Anyway, Elphine and I are having lunch out today. She kept her shoes on in school (basically) for a month and so earned this lunch and, I guess, a walk around the mall. That's what she says she wants to do. Maybe she will change her mind.
"How does she know about the mall?" Matt inquired of me this morning.
"Well, she's been before." I think I said.
"What does she want to do at the mall?"
"Just see what there is" I said.
I think the mall on a Saturday seems like a pretty bad idea.

So thats where I'll be. And then tomorrow I'll be sleeping an extra hour and trying to explain to my children how the government can just arbitrarily change the hour because it thinks we'll spend more money or something.

Tuesday, November 02, 2010

Conversation of this Afternoon

Matt: Get in the car everyone! We're going to vote.
Gladys: Why are we getting in a boat?
Matt: We're going to vvvote, not get in a boat.
Gladys, deeply disappointed: I'm too old to vote.
Elphine: You're not too old to vote.
Alouicious: I don't know how to vote.
Matt: Don't worry, when the time comes, I'll tell you Exactly How.

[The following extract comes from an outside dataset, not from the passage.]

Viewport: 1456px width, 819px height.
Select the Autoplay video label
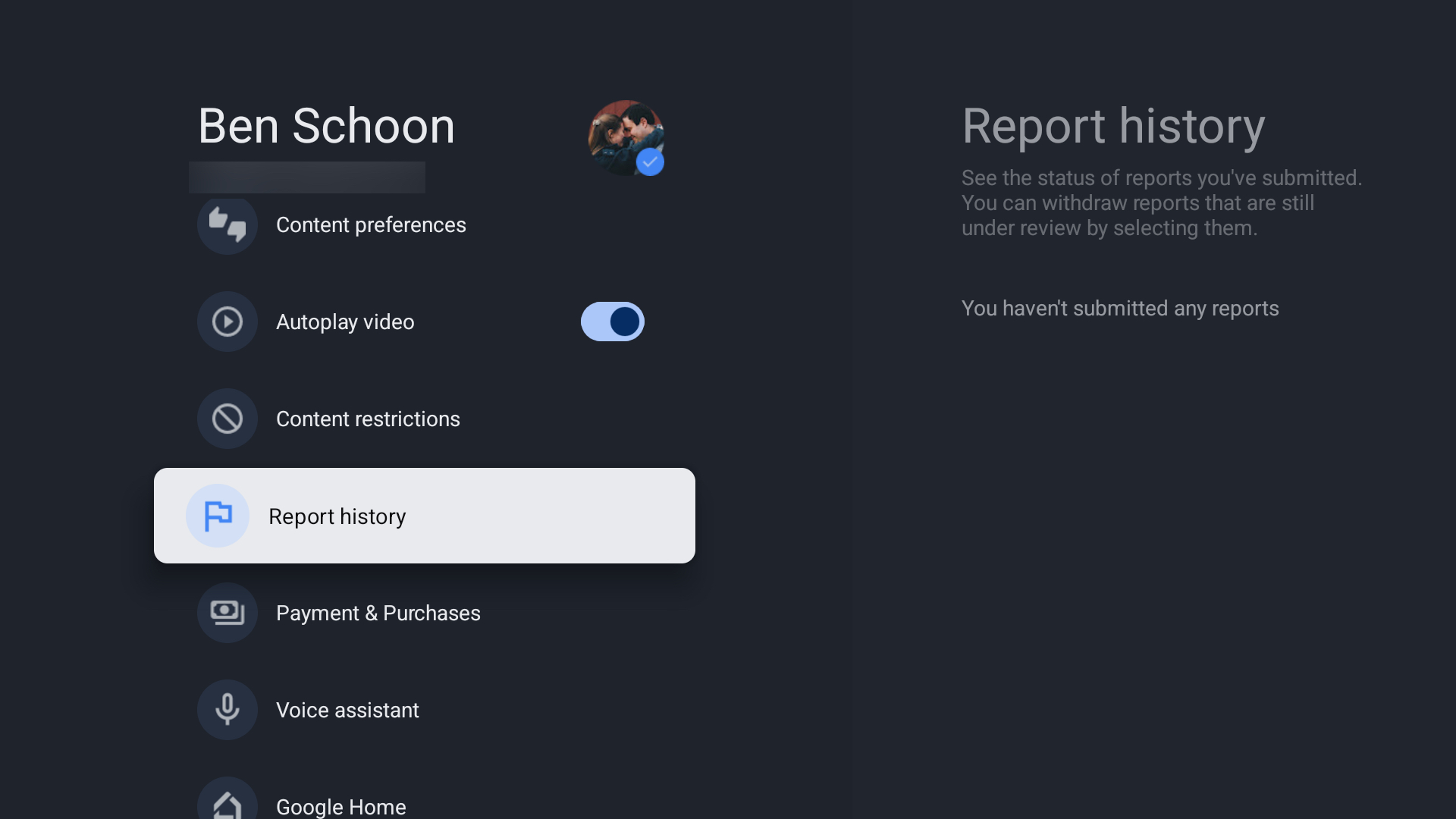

Now we're hustling the children into bed so we can glue ourselves to the computer in preparation for a long cozy frustrated evening. Election night is one of my favorite nights of the year, only superseded by, um, well, I can't think of anything. I LOVE Politics. Its so exciting!

Monday, November 01, 2010

bits...not even enough for a whole piece

The children are super hyped up from sugar, still, even though we really tried to limit it today. Matt took all their Halloween candy and lined them all up and said, "let's talk politics. This is your candy, right?" They all nodded. "well, I'm going to take all your candy and combine it in this big bag together. This is called Redistribution of Candy. Every day you can have some if you're good, but every day I'm going to take some too, even though it's not mine. That's called Taxation." Laughed hysterically to myself while the children cried and whined.

Halloween with five children is what I imagine it would be like to take some mind altering drug, like crack.

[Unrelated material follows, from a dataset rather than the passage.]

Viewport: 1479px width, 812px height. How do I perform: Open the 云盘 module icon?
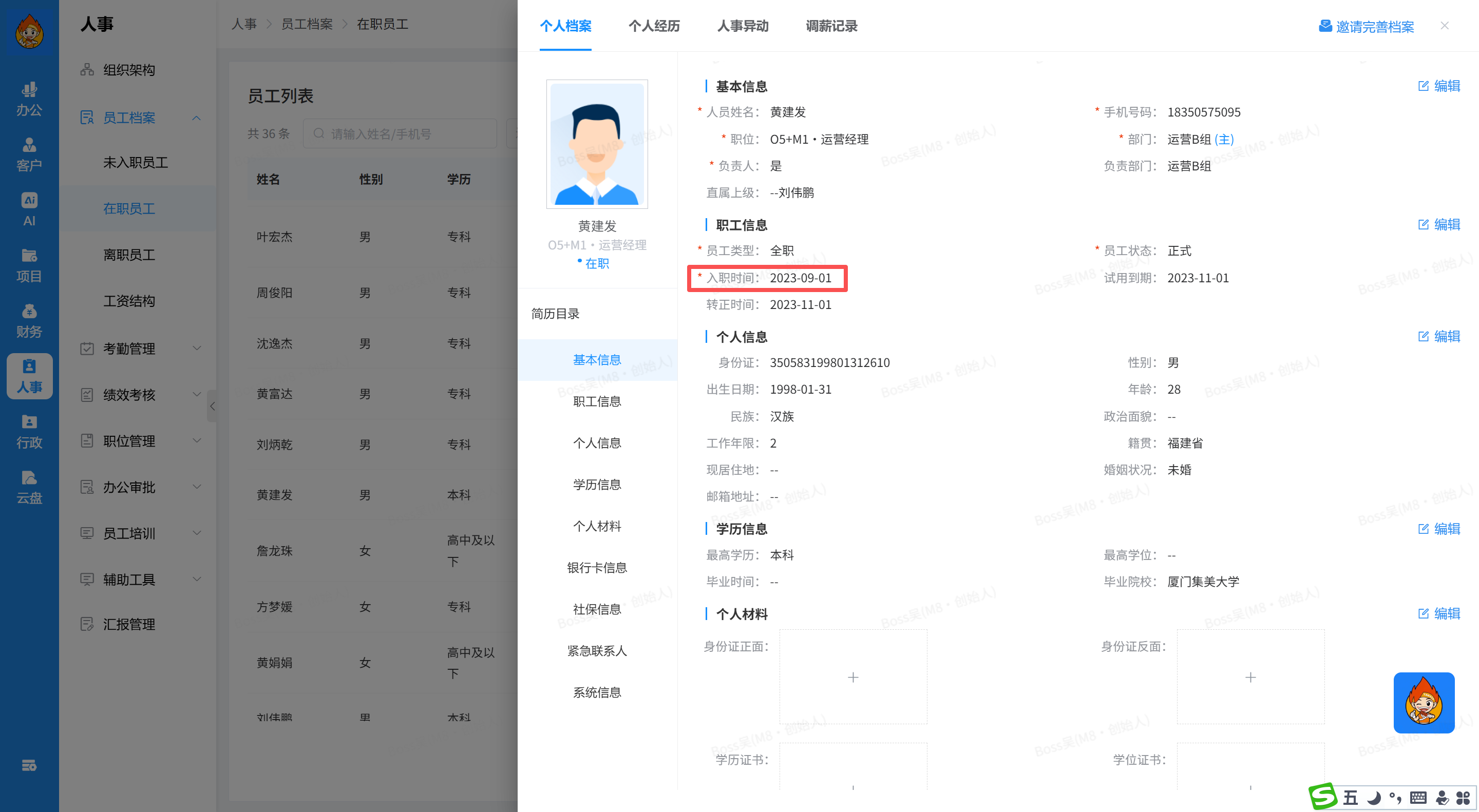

So anyway, I shouldn't really be blogging because I'm not ready for school tomorrow, other than picking out clothes for all the children and doing six loads of laundry. I CANNOT WAIT for uniforms. This year is practically a uniform but one step further and I'll be on easy street. I always felt cheated that we didn't have a uniform at school. What't the point of going to boarding school if you can't also have a uniform? The complaint ultimately sounds hollow--oh yeah, well I had to drive two days on an unpaved road and we had to eat oatmeal and there was no dating allowed....Did you have a uniform?....No..... Well, it couldn't have been that bad.

Matt is shouting for back up. We've been alternating between buying a small turkey and a giant piece of pork every week, cooking it on Monday night and eating it all week. Sometimes we reconstitute it, sometimes we just carve bits off and plunk it on a plate. Pork and Candy. What a delicious week we'll be having.